After setting up Holly Springs as the supply depot, the Union army could bring supplies down the railroad from Columbus, Kentucky their main supply point to Holly Springs to supply the Mississippi campaign. After setting the supply depot, Grant then made his way to Oxford with a little more than 3,000 men. Sherman crossed the Tallahatchie to the west of Abbeville at Wyatt Crossing. He had a little over 30,000 troops with him. The Yankees covered an area from College Hill to Abbeville.

The historical data in today’s column comes from the minutes of the College Hill Presbyterian Church from the first week of January 1963. The land around the community of College Hill had been settled by a group of Presbyterians from Greene County, Alabama, and Maury County, Tennessee. They formed a church and a college in their new community in Lafayette County. The church members required that any of the land that had been purchased by the new group of settlers be only settled by Presbyterians.

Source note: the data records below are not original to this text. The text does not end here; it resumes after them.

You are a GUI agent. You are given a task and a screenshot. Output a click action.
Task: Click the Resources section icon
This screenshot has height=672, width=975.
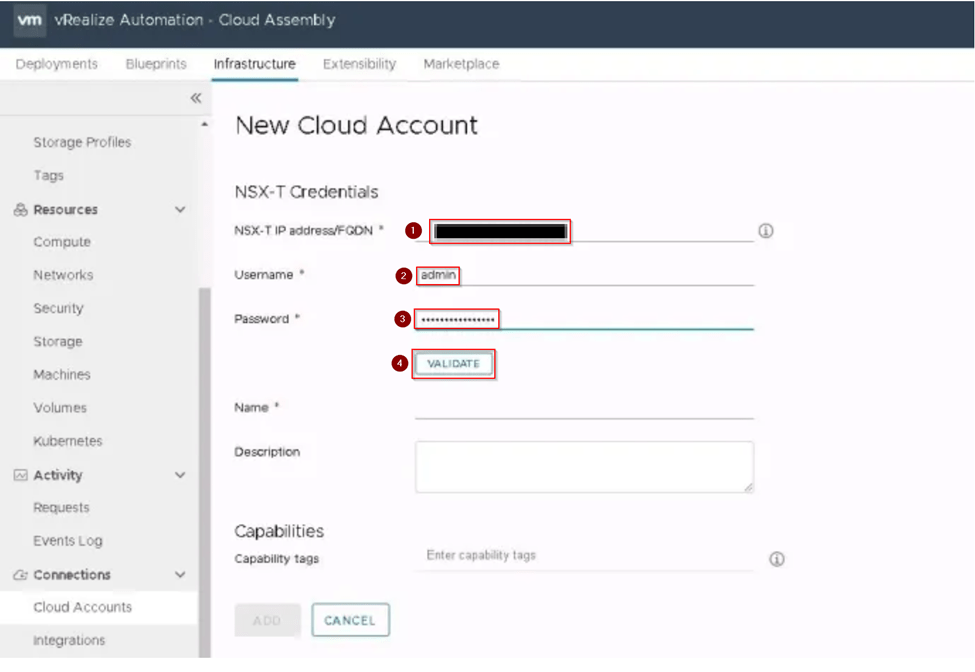[x=20, y=210]
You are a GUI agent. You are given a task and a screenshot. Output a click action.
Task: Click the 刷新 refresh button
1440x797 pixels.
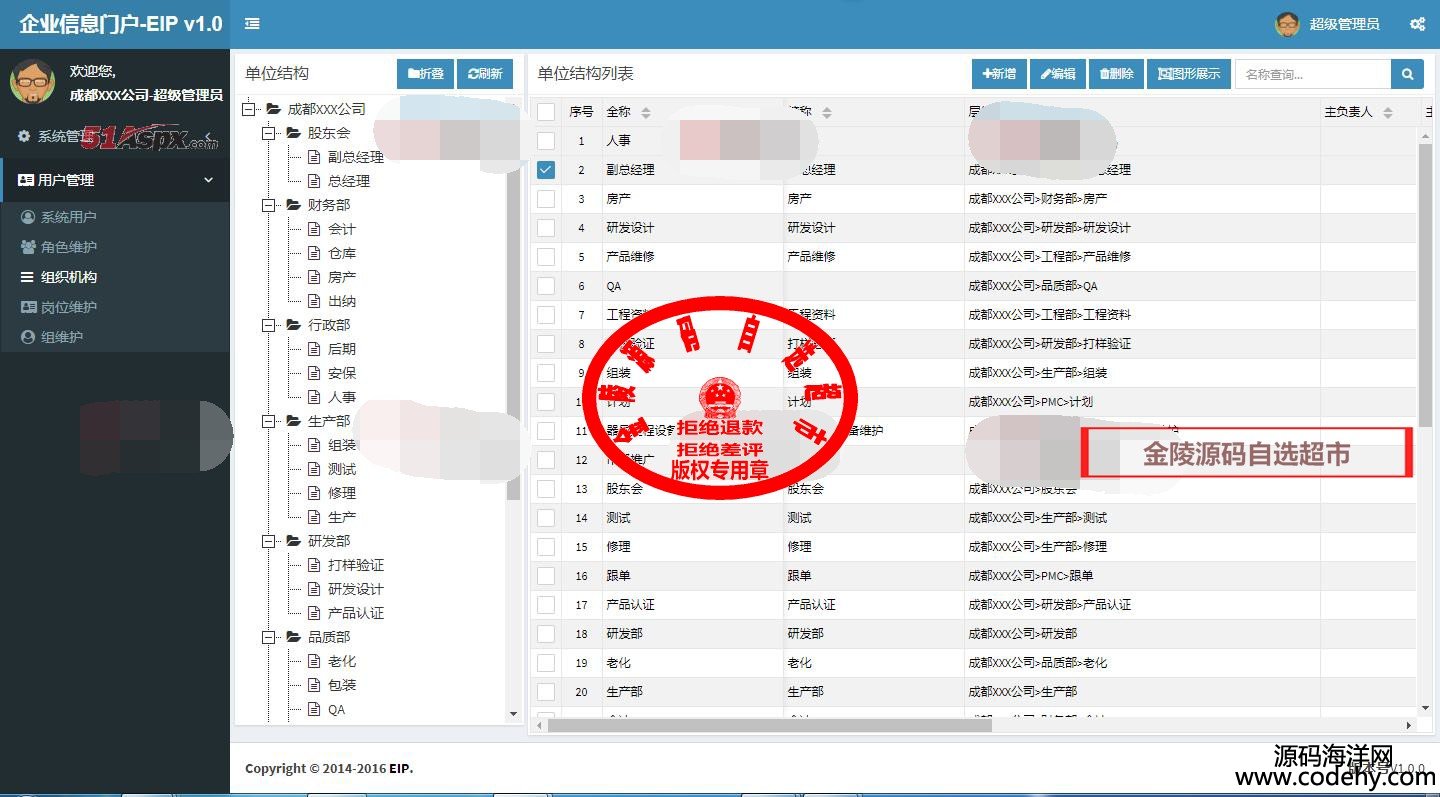(x=485, y=74)
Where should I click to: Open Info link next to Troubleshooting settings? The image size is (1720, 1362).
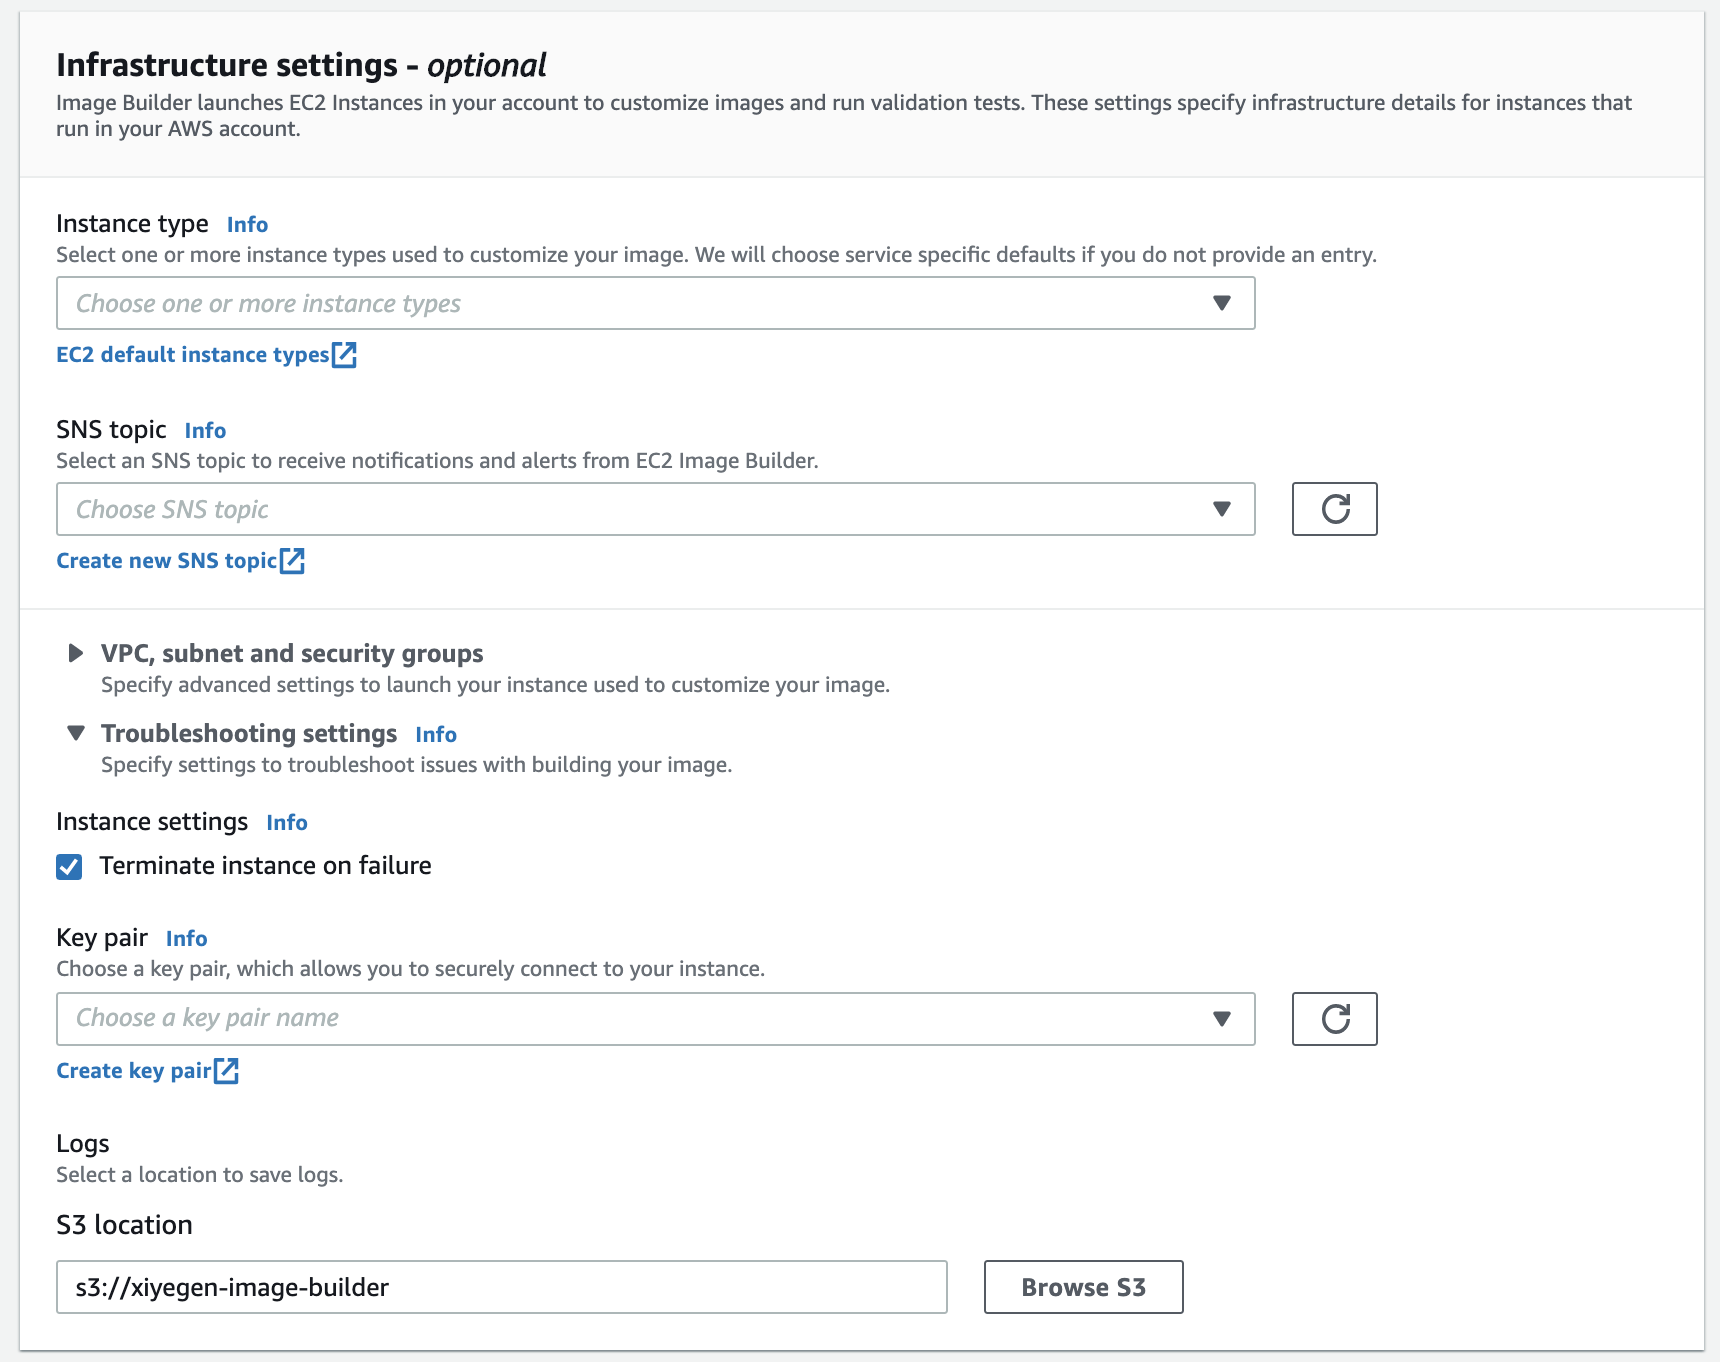(436, 734)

It did not matter how prominent or wealthy you were, the settlers would not allow you to purchase land in the community if you were not a Presbyterian and a member of their College Hill Church. When Dr. Greenberry Bowles, a man of wealth and culture, wanted to purchase land in the community, his request was refused because he was a Roman Catholic and his wife an Episcopalian.

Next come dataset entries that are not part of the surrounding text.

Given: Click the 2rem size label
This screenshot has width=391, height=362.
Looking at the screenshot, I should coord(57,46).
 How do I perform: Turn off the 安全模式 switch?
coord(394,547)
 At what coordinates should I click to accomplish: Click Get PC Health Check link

Dr. Bowles and his family would then purchase land to the east of College Hill near the center of a line from Abbeville and College Hill. He would build his mansion and plantation on this land that would later become the headquarters for Sherman and his troops. This was the time before Sherman’s famous “March to the Sea” in Georgia where he burned everything in sight.

When Sherman’s soldiers took over the Bowles’ home his men set fire to the home, but Sherman quickly had the fires extinguished and began to use the home as their headquarters. Dr. Bowles was with the Confederates in the area at the time and he had sent his body servant, Frank, to get his daughter and young niece away from the plantation. They were able to do so and were sent to family in Aberdeen. The only way they had to travel was by an old lame horse that the Yankees had not confiscated. This left his wife and smaller children in the hands of Sherman and his men.

Sherman allowed Mrs. Bowles to take bedding and clothing from an upstairs room to a large room on the first floor. She was also able to take with her and the children a small amount of corn meal and bacon that had not been taken by the Union troops. Sherman told her to barricade herself and the children in the large room, because he would not be responsible for what would happen if they left the room.

She was in great fear not only of personal danger but also of hunger for her children if she must stay shut in more than one or two days. Late that night she heard a scratching noise under the floor near the hearth and then the creaking of one of the wide oaken floor planks as someone pushed it up from below. It was a short end of a plank put in when a coal of fire had burned a hole in the floor a few years before. She wondered if any soldier had noticed it.

As the plank at last gave way and in the flickering firelight a hand reached through — it was a black hand. Then the whispered voice of old Pappy Dan reached her ears. He had managed to hide a milk cow over in a swamp, he said, and there was some milk for the children. He would come back every night and bring them what food he could find.

One of the young Bowles children would in later life marry Oxford merchant and banker Ben Price. They would name their home on North Street, Ammadelle. The name was a combination of her name Delle and Price’s sister Amma Sivley. It is still called Ammadelle and all the remainder of her life she kept Pappy Dan close by. He had saved her and her family from starving during the war and she was determined to take care of old Pappy Dan for the remainder of his life.

In College Hill, the Union soldiers burned several homes. One of the homes burned because a wounded Confederate soldier had been staying there. The Yankees completely devastated the community. They burned the cotton gin and gristmill, but the College Hill Church survived the destruction. Sherman’s Chaplin led services in the church, but he did hide the songbooks for fear the soldiers would destroy them.

Two other stories made it into the minutes that are also interesting. They concern a rooster and the family silver.

A Yankee officer ordered Em Frierson to sit at her parlor piano and play all the Southern songs she knew. When she started to play some soldiers rushed in to stop her but the officer insisted she keep playing. She was terrified while playing the piano because she had hidden the family silver in the piano.

Frierson also had been able to hide two chickens and a rooster under a tub in the tall grass at the end of her garden. She had done this to keep them from becoming a Yankee’s supper. Every morning the rooster would still crow at daybreak. The Yankee soldiers would look for the rooster each morning, but they were unable to find his hiding place.